Introduces reference bias if the sample differs strongly from the reference.

5. Software Choices for Short vs Long Reads

Different read types require different algorithmic strategies.

5.1 Short-Read Assembly Tools (Illumina)

Common options:

SPAdes
MEGAHIT
Velvet (older but important historically)

Why these work for short reads:

They often use de Bruijn graph methods, which are efficient for massive numbers of accurate short reads.

5.2 Long-Read Assembly Tools (Oxford Nanopore / PacBio)

Common options:

Flye
Canu
Raven
wtdbg2

Why these work for long reads:

They are designed to handle higher error rates and long overlaps, which improves assembly across repeats.

5.3 Hybrid Assembly

Hybrid assembly combines short-read accuracy with long-read contiguity.

Common options:

Unicycler
hybridSPAdes

This is often useful when both read types are available and you need strong accuracy plus long contigs.
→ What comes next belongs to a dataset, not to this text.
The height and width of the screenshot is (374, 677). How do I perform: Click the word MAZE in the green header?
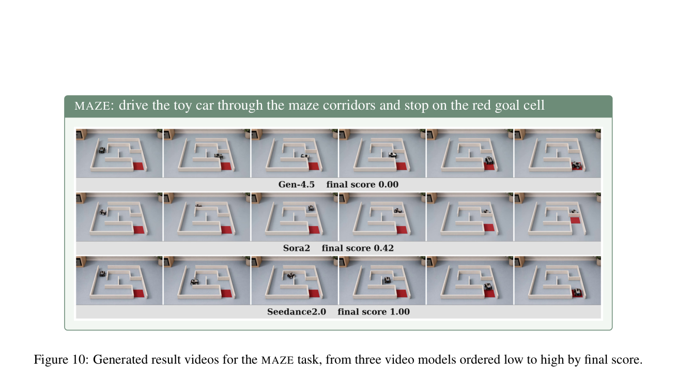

6. High-Level Assembly Pipeline (Overview)

This is a general assembly workflow you can adapt by project.

Organize files and project folders.
Inspect raw reads (head, tail, read counts).
Perform read quality control and contamination filtering.
Run assembly (de novo or reference-guided).
Assess assembly quality (N50, total length, number of contigs, completeness).
Assign biological identity (for example, BLAST on contigs).
Document software versions, parameters, and outputs for reproducibility.

7. File Organization Pattern for Assembly Projects

Good organization prevents errors and makes your analysis reproducible.

Use clear subfolders for input, intermediate files, and final outputs.

cd Training/long_reads
mkdir -p denovo/{raw,clean,assembly,blast,logs,reference}

8. Quick Data Inspection Using Existing Training Files

Before assembling, verify what files are available and inspect read structure.

cd Training/long_reads
ls -lh

head -n 8 barcode57.fastq
head -n 8 barcode58.fastq

tail -n 8 barcode57.fastq
tail -n 8 barcode58.fastq

Count total lines and estimate number of reads (FASTQ uses 4 lines per read).

wc -l barcode57.fastq barcode58.fastq

9. Key Take-Home Messages

Assembly is the bridge between raw sequencing output and interpretable genomes.
De novo and reference-based assembly solve different biological questions.
Tool choice depends strongly on read type and study objective.
Strong folder structure and clear command history are as important as the assembler itself.

In the next lessons, you will run a complete long-read de novo pipeline and then a reference-guided workflow.